In the film, Dillon plays Jimmy, a New York insurance agent who arrives at the job one day to find federal agents awaiting him. He finds that his partner, Marvin (James Caan), ran off with all the cash - a particularly bad and tragic problem, since a devastating hurricane has caused a wave of claims to be filed.

Against the warnings of the government agents, Jimmy sets off to Cambodia, where he meets up with another operator, Casper (Stellan Skarsgård), who knows Marvin's whereabouts. Once he arrives at Phnom Penh, he's given shelter by a volatile hotel owner (Gerard Depardeau) and a love interest in the form of Natascha McElhone, an actress who can't seem to help but be glamorous in the midst of a gritty movie.

We eventually find out that Marvin has plans to use the money to build a massive resort and casino in Phnom Penh, but that doesn't really seem to be the focus of the movie.
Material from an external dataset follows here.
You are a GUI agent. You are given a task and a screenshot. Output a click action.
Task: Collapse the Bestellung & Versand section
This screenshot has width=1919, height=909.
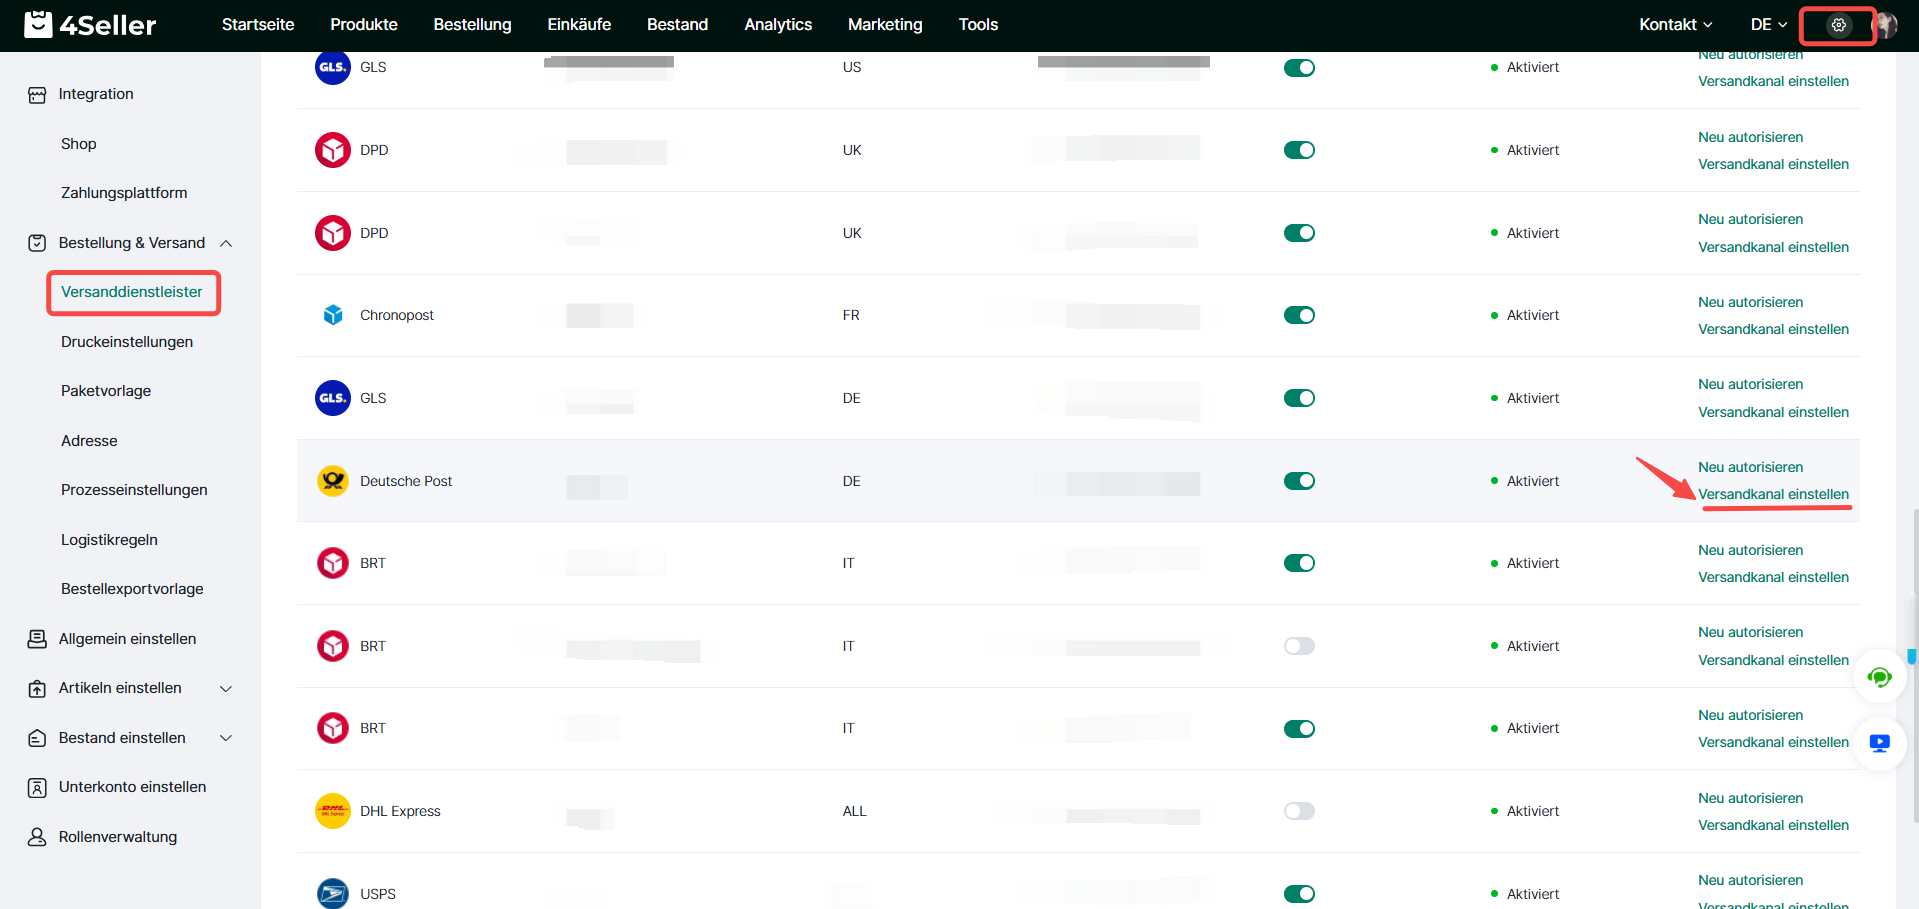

Dillon delights in finding dead ends for the characters, having oddball supporting characters come out of the woodwork and embrace the interesting locales (Jim Denault's cinematography is tough, yet beautiful).

This is all pretty interesting for a little while, and the occasionally somewhat Carter Burwell-esque score by Tyler Bates achieves the kind of mood that Dillon seems to be looking for. The film reaches a point, however, where a sort of rambling, scruffy atmosphere just becomes rambling. Dillon, with some editing, could have taken a good 20-25 minutes out of the picture to make it seem somewhat less unfocused.

Yet, I can't say I was ever too bored. Dillon has certainly rounded up a series of terrific actors and although I can't say that anyone here turns in their finest work, the grouping of Skarsgård, Dillon, Caan and McElhone results in good chemistry and performances that connect well. They're good enough to even get over some of the more mediocre dialogue in the screenplay from Dillon and frequent David Lynch collaborator Barry Gifford.

"City of Ghosts" does start to lose its footing in the middle with some unnecessary scenes and noticably slow stretches, but it does pick up towards the end and, overall, I enjoyed it. It's a nifty little neo-noir debut for Dillon, with potential bad guys and eccentric characters around every corner.


The DVD

VIDEO: Despite not being much of a success at the box office, MGM has still put together a fine effort for "City of Ghosts". The film is presented in 1.85:1 anamorphic widescreen here and, aside from a few issues, looks awfully good. Sharpness and detail are first-rate, as the picture almost always appeared well-defined and detailed, with fine details such as individual hairs visible. Even dimly-lit night sequences looked crisp.

However, some minor issues did appear. Slight edge enhancement was visible in a couple of scenes, but hardly was noticable. A speck or two turned up on the print used, but otherwise, the film was free of debris, grain or other issues. No compression artifacts were spotted. The film's earthy color palette looked particularly strong throughout the film, with fine saturation and no smearing, even in a few nightclub sequences.

SOUND: The film's Dolby Digital 5.1 presentation was less pleasing, however. Although I didn't expect anything aggressive from a largely dialogue-driven feature, I was hoping for more atmosphere from the surrounds. Background sounds, people on the street and maybe bird/insects could have been heard from the rear speakers. Audio quality is perfectly fine, though - dialogue remains clear, as does the score.

EXTRAS: Commentary by director Dillon and writer Gifford; the film's trailer.

Final Thoughts: Dillon's directorial debut could have been tighter, but it's got great atmosphere, locations and I found a good portion of it to be involving. Although it failed to have much impact at the box office, fans of the actor should check it out as a rental. MGM's DVD is a nice effort, with strong image quality and a couple of supplements.